Question

OK can someone help with this problem ill post the link any help is appreciated

Answer 1

whats the problem, thats a perfectly reasonable quotient

Answer 2

I have to simplify it as much as possible

Answer 3

did you learn conjugate and other stuff ?

Answer 4

yes but its a little fuzzy it was last year so i don't quite remember

Answer 5

you have to get rid of the cube root if i am not mistaken

Answer 6

well, third root of 27 is 3, so you can pull the 27 out and just times the bottom by 3, third root of 8 is 2, so you can do the same on the top

and you can multiply the top and bottom by whats on the bottom, twice, to get rid of the cube root at the bottom

Answer 7

then simply slip all the top bit under the square root sign, since its all cube rooted.

Answer 8

There isn't much you can really do unless you assume x and y are positive.
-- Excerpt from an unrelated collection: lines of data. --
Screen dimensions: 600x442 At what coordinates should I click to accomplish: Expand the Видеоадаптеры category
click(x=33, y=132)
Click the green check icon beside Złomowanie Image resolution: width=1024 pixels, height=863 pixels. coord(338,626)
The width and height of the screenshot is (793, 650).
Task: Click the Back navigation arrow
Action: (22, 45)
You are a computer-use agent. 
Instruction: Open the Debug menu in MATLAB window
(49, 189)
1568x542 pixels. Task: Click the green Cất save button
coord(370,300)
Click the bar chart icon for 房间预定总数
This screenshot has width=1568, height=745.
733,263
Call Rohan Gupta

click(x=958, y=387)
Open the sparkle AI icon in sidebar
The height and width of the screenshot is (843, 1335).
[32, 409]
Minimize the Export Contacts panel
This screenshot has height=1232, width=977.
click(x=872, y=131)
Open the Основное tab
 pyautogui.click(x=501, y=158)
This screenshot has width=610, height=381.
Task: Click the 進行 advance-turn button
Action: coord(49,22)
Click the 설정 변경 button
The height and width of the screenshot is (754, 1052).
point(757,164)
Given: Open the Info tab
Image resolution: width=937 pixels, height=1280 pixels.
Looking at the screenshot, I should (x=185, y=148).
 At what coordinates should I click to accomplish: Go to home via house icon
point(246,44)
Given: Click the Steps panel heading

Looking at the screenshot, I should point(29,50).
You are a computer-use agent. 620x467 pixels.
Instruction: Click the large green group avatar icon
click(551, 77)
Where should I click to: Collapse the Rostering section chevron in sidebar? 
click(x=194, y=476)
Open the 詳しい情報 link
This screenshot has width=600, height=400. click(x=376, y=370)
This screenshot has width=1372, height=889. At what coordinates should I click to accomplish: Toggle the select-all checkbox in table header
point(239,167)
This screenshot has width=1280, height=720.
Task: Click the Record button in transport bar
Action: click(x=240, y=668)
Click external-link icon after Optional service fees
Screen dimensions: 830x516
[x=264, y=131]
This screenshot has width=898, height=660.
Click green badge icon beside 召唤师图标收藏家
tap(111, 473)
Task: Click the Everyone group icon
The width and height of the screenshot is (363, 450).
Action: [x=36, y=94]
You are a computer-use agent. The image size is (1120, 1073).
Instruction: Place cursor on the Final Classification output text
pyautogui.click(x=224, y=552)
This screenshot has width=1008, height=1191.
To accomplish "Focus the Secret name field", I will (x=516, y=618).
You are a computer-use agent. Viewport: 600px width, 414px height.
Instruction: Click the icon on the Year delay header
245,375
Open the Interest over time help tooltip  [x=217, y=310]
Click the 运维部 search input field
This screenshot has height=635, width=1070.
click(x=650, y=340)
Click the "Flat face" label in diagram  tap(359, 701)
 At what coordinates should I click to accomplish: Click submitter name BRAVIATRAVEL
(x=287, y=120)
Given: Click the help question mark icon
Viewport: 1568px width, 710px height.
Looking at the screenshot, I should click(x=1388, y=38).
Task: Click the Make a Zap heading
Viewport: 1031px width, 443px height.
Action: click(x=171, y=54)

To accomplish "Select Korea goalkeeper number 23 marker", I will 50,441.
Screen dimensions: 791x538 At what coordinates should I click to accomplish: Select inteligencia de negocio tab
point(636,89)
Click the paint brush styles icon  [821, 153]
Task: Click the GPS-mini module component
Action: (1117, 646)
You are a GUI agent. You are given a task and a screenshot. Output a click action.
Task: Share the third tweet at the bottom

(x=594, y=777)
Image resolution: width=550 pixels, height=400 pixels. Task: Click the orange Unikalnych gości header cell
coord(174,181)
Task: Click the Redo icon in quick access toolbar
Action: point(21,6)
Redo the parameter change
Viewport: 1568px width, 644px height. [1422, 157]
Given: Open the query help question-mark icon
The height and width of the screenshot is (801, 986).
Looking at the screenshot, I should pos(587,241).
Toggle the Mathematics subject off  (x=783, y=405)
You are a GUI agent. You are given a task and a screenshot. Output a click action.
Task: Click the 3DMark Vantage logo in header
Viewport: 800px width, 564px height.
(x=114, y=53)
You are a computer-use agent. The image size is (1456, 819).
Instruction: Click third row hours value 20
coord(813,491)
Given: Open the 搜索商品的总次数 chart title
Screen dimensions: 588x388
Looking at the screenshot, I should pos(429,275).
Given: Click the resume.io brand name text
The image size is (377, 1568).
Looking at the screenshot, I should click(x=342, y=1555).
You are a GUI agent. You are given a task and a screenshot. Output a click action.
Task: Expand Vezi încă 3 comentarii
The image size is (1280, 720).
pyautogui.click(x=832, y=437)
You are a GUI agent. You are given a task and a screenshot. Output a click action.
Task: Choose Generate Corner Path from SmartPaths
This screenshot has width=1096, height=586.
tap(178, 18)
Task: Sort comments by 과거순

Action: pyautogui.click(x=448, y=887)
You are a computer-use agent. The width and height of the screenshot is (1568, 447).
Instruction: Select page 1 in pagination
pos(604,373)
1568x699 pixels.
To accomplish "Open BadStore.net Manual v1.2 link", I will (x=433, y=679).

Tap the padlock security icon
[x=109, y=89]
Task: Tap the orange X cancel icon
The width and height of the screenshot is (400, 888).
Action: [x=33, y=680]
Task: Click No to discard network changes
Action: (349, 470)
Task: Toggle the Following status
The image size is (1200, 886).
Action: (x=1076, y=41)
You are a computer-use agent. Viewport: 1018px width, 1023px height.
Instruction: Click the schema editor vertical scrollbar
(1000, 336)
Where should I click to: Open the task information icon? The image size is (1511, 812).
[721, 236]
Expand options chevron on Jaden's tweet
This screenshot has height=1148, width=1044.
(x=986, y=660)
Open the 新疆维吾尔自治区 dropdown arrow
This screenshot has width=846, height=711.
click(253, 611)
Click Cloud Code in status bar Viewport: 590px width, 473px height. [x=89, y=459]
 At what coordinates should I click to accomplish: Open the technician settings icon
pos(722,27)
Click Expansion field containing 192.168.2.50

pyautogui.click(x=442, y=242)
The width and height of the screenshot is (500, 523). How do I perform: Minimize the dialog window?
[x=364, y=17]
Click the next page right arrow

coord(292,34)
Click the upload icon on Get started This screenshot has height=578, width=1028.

Otherwise, this is about as simplified as I can make it:
(2/3) * ((x^18 * y^10) / ( x^6 * y))

Assuming x and y are positive you could do this:

Assume z equals your little equation.

Take both sides to the power of three:

z^3 = (8* x^18 * y^10) / (27 * x^6 * y)

Now simplify the right side:

- Bring out the (8/27)
- Simplify like variables

z^3 = (8/27)*(x^12 * y^9)

Find the cube root of both sides:

z = ((8/27)*(x^12 * y^9))^(1/3)

Now, apply above suggestions:

- Bring the (8/27) out of the cube root

(2/3)*((x^12 * y^9))^(1/3)]

(2/3) (x^4 * y^3)

That is as far as I can simplify it (again, assuming x and y are positive)